== AUFGABENSTELLUNG A ==
Ersetzen Sie in der Auflistung „Section“ durch „Navigation“ und geben Sie die Zeilen sonst unverändert wieder. Beginnen Sie bei der Zeile mit „Viewport: 1366px width, 768px height.“ und enden Sie nach der Zeile mit „tap(290, 102)“.
--- BEREITGESTELLTER AUSZUG ---
Man muss sich vorstellen, liebe Kolleginnen und Kollegen, die Menschen fliehen aus dem Land vor Krieg, nehmen die gefährliche Überfahrt über das Mittelmeer in Kauf und dann kommen sie nach Deutschland und stehen vor einer wirklichen Asylbürokratie. Was passiert mit diesen Menschen? Sie gehen oft unmittelbar in Abschiebehaft, weil sie rücküberstellt werden sollen in das EULand, in das sie zuerst einen Fuß gesetzt haben. Asylbewerberinnen und Asylbewerber werden auch in Länder überstellt, in denen die Gefahr der unmenschlichen Behandlung besteht, zum Beispiel Malta, Italien und Griechenland. Die Flüchtlinge können von dort leichter wieder in ihre Heimatländer abgeschoben werden. Es ist an der Zeit, eine Vereinbarung in der Europäischen Union zu treffen. Die Mitgliedsstaaten sollen eine aus- gewogene Verteilung der Flüchtlinge aus den Drittstaaten auf die EU-Mitgliedsstaaten vornehmen, und zwar an den tatsächlichen Kapazitäten orientiert, denn nur so werden humane Aufnahme- und Lebensbedingungen geschaffen.
---
== AUFGABENSTELLUNG B ==
Fassen Sie den Absatz des Auszugs zur Asylpolitik, der mit „Man muss sich vorstellen“ beginnt, als kurze Stichpunktliste mit seinen wesentlichen Aussagen zusammen.
--- DIE AUFLISTUNG ---
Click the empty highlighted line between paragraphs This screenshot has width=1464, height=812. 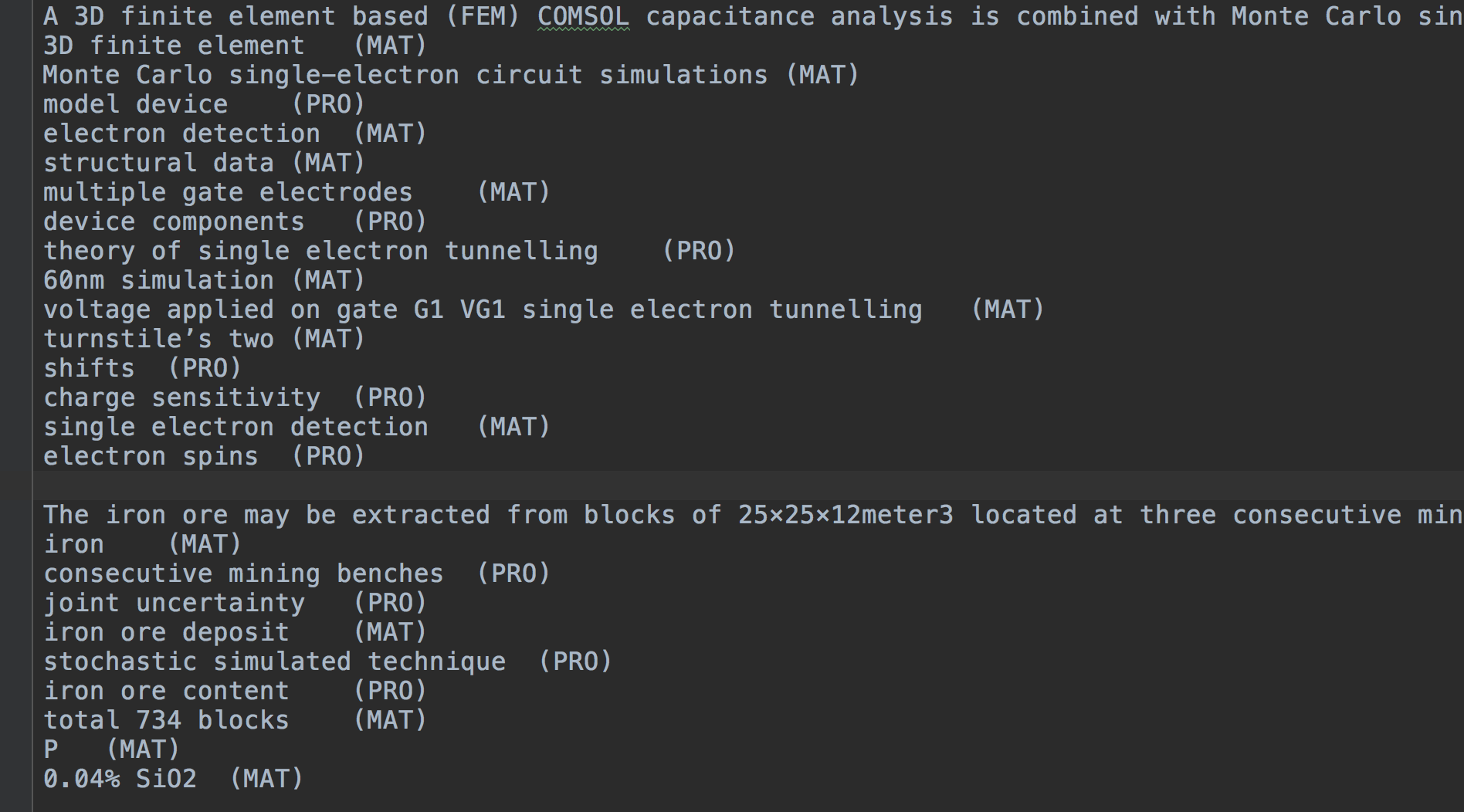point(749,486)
---
--- DIE AUFLISTUNG ---
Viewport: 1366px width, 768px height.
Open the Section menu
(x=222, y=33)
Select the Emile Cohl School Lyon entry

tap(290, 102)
---
--- DIE AUFLISTUNG ---
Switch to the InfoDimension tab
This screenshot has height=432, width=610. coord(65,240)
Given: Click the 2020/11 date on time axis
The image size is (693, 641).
---
== VOLLSTÄNDIGE LÖSUNG A ==
Viewport: 1366px width, 768px height.
Open the Navigation menu
(x=222, y=33)
Select the Emile Cohl School Lyon entry

tap(290, 102)

== VOLLSTÄNDIGE LÖSUNG B ==
- Menschen fliehen vor Krieg, nehmen die gefährliche Überfahrt über das Mittelmeer in Kauf und stehen in Deutschland vor einer Asylbürokratie.
- Oft kommen sie unmittelbar in Abschiebehaft, weil sie in das EU-Land rücküberstellt werden sollen, das sie zuerst betreten haben.
- Überstellt wird auch in Länder, in denen unmenschliche Behandlung droht, etwa Malta, Italien und Griechenland. Von dort können Flüchtlinge leichter in ihre Heimatländer abgeschoben werden.
- Gefordert wird eine EU-Vereinbarung: Die Mitgliedsstaaten sollen Flüchtlinge aus Drittstaaten ausgewogen und an den tatsächlichen Kapazitäten orientiert verteilen, damit humane Aufnahme- und Lebensbedingungen entstehen.